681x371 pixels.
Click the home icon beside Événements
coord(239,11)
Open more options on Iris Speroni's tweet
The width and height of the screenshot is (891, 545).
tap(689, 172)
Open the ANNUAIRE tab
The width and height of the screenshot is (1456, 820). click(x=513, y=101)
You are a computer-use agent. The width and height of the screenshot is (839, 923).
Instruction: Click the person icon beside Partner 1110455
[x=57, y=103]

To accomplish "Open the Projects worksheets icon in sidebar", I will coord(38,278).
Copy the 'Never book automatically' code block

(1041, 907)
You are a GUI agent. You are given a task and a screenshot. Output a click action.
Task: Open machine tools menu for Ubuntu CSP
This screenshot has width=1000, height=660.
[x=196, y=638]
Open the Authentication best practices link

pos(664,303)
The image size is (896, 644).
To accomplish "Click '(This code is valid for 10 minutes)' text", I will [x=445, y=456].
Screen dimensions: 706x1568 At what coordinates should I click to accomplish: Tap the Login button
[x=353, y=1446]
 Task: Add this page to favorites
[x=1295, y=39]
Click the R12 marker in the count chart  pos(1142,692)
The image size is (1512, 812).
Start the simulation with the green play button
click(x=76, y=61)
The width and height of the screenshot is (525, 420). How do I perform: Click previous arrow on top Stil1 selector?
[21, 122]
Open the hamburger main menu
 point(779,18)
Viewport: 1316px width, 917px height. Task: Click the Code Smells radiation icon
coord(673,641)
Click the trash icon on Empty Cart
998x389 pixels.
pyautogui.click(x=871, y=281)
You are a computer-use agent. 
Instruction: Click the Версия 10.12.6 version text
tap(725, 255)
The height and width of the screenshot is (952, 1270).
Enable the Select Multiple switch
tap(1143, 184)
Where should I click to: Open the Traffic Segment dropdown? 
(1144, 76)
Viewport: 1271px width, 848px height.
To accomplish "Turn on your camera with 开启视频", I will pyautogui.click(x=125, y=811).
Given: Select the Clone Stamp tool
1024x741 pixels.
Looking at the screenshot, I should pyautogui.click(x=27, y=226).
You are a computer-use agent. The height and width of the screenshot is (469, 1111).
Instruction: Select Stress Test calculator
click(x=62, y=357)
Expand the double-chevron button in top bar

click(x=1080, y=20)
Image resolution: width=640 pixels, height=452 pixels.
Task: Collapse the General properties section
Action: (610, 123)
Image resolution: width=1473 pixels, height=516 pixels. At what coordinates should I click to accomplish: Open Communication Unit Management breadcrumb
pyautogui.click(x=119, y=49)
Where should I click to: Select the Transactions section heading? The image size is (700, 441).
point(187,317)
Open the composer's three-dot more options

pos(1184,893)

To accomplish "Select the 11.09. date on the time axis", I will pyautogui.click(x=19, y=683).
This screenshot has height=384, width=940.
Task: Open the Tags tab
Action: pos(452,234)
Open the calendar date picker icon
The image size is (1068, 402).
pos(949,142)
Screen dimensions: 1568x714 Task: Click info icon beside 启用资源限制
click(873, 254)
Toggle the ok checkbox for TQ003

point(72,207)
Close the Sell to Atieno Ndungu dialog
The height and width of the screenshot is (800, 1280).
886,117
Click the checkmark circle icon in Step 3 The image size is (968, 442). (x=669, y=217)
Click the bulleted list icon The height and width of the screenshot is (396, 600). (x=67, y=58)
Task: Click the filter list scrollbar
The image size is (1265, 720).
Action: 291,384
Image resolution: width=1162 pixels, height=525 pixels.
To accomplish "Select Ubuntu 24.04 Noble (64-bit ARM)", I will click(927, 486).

====

* [Aim of the exercise]:
Count the lines of the listing above that contain the word "agent". Give only the number.

* [Completed task]:
4